You are viewing a plain text version of this content. The canonical link for it is here.
Posted to user@lucenenet.apache.org by Artem Chereisky <a....@gmail.com> on 2010/03/12 00:28:31 UTC

indexing design pattern question

Hi,

I'm looking for "best practices" advise on index building

I have two types of documents I need to index, let's say type A and B.
I have 2 million documents of type A and 10,000 of type B
I can see 3 options when it comes to building my index:

Option 1.
Add both document types to one index, without adding a document type field.
As long as field names are unique, there are no problems. When I search for
fields from doc type A, I get the right answers, same for type B

Option 2.
Add both document types to one index, but add a document type field. Then
specify document type field to each query (or have a filter on document
type).

Option 3.
Build 2 indexes, one for each document type. Have two IndexSearchers, one
for each index.

So, which is the best option, from both performance and design perspectives?

Regards,
Art

RE: indexing design pattern question

Posted by Michael Garski <mg...@myspace-inc.com>.
Artem,

My preference would be either #2 or #3, as over time you may have some
overlap on the fields if your data changes.  #2 gives you the advantage
of being able to add new data types as your application changes over
time while #3 would require to spin up a new index.

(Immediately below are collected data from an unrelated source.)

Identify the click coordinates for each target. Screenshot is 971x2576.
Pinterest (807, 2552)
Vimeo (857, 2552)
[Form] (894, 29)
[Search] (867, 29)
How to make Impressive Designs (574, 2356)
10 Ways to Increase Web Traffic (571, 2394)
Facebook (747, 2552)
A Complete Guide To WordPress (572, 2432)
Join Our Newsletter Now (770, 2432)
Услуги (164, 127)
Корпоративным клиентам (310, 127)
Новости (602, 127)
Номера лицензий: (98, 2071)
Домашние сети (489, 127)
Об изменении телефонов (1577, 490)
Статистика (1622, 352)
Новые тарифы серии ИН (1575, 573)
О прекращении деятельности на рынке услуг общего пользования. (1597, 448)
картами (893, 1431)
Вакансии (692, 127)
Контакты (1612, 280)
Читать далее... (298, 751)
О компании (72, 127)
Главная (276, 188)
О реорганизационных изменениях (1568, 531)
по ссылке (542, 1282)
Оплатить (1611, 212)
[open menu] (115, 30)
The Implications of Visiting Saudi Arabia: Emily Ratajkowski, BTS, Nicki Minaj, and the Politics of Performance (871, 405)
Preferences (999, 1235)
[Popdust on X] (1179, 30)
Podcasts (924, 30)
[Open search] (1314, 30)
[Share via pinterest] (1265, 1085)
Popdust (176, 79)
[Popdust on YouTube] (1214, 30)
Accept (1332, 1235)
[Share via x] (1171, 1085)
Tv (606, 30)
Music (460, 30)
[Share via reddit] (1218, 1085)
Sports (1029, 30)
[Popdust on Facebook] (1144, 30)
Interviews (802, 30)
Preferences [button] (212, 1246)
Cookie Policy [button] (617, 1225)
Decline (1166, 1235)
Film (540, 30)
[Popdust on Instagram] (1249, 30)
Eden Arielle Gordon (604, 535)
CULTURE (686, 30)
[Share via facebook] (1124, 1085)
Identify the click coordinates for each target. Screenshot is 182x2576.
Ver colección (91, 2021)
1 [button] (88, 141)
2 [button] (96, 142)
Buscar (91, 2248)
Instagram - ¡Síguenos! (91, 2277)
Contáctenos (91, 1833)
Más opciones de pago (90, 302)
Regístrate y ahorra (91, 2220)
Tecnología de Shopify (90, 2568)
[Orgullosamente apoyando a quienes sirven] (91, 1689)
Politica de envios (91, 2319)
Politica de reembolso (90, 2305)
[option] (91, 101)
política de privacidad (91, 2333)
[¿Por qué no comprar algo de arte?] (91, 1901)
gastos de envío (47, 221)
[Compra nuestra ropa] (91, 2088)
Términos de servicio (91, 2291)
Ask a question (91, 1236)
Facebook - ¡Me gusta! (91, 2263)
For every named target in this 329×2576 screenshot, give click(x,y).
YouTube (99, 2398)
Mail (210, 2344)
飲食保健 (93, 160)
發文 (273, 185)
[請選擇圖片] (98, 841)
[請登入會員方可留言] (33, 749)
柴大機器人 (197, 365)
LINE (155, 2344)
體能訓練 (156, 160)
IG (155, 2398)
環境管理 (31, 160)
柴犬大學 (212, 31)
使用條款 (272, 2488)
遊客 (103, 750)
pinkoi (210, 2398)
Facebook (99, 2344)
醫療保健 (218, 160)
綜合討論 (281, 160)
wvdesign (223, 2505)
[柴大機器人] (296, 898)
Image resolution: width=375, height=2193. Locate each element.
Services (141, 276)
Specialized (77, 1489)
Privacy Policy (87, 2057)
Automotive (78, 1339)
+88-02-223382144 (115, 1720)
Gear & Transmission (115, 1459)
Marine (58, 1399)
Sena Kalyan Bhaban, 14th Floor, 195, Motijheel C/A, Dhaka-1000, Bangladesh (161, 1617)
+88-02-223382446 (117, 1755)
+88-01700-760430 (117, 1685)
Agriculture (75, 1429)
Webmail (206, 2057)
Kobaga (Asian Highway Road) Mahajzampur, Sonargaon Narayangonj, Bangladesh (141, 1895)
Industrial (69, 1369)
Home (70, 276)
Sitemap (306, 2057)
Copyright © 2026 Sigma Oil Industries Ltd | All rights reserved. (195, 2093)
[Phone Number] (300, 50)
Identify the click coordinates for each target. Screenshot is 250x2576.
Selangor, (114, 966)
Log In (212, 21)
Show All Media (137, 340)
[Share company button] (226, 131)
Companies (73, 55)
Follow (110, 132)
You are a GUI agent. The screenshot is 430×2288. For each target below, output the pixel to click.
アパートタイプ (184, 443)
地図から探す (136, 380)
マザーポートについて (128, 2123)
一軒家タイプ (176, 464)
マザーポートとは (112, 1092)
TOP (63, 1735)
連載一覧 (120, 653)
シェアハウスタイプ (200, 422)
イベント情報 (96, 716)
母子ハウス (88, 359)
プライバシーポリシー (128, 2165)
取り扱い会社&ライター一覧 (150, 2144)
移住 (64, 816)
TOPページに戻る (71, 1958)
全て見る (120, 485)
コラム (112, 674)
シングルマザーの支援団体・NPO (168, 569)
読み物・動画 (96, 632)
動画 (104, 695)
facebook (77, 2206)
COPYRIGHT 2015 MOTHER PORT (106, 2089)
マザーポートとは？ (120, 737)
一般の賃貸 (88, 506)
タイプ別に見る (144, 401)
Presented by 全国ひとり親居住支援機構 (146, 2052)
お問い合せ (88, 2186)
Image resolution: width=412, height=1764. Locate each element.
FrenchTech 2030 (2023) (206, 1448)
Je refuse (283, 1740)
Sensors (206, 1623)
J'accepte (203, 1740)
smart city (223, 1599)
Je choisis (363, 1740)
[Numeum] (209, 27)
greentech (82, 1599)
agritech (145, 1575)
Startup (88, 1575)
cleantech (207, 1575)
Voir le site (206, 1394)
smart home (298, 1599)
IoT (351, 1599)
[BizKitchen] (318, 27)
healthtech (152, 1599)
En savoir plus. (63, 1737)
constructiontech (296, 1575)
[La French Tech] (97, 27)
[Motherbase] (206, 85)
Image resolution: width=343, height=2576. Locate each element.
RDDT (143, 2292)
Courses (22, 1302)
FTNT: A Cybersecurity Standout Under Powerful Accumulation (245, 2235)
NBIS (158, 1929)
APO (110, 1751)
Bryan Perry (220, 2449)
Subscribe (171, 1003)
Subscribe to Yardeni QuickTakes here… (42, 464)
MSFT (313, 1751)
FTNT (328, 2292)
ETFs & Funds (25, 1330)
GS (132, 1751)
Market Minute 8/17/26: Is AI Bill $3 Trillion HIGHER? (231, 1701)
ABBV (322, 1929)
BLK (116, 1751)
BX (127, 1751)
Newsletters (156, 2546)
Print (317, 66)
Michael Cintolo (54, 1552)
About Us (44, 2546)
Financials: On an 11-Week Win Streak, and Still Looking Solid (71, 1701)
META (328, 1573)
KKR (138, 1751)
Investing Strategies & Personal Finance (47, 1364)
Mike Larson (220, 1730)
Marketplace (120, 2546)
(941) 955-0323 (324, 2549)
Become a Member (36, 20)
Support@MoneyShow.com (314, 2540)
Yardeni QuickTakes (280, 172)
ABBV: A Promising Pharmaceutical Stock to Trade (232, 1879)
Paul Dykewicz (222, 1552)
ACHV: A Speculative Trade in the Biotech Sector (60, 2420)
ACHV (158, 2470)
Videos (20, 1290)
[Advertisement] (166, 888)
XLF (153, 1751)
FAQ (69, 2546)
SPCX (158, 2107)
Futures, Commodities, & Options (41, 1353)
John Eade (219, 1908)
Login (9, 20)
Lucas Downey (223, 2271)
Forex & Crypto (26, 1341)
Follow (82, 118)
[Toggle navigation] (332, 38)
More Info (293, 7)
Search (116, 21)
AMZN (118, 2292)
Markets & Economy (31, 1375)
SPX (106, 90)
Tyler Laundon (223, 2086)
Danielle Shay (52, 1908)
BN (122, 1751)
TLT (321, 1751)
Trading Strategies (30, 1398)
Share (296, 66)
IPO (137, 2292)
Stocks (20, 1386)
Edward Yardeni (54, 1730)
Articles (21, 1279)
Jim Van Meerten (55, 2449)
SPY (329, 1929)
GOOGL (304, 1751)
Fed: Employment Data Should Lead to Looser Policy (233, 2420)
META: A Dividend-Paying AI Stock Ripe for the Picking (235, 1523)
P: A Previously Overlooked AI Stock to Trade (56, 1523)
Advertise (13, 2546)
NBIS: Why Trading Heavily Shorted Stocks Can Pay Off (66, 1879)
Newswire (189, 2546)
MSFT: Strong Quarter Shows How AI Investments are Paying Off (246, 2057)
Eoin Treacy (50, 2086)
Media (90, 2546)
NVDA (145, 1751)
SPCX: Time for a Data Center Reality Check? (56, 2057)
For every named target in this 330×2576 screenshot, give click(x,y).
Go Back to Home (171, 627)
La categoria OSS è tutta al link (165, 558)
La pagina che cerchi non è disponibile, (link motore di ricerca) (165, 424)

As to separate them or not, it depends :)  If one of the data types is
more volatile and requires a lot of updates than the other you may want
to separate them. 

Michael 

-----Original Message-----
From: Artem Chereisky [mailto:a.chereisky@gmail.com] 
Sent: Thursday, March 11, 2010 3:29 PM
To: lucene-net-user@lucene.apache.org
Subject: indexing design pattern question

Hi,

I'm looking for "best practices" advise on index building

I have two types of documents I need to index, let's say type A and B.
I have 2 million documents of type A and 10,000 of type B
I can see 3 options when it comes to building my index:

Option 1.
Add both document types to one index, without adding a document type
field.
As long as field names are unique, there are no problems. When I search
for
fields from doc type A, I get the right answers, same for type B

Option 2.
Add both document types to one index, but add a document type field.
Then
specify document type field to each query (or have a filter on document
type).

Option 3.
Build 2 indexes, one for each document type. Have two IndexSearchers,
one
for each index.

So, which is the best option, from both performance and design
perspectives?

Regards,
Art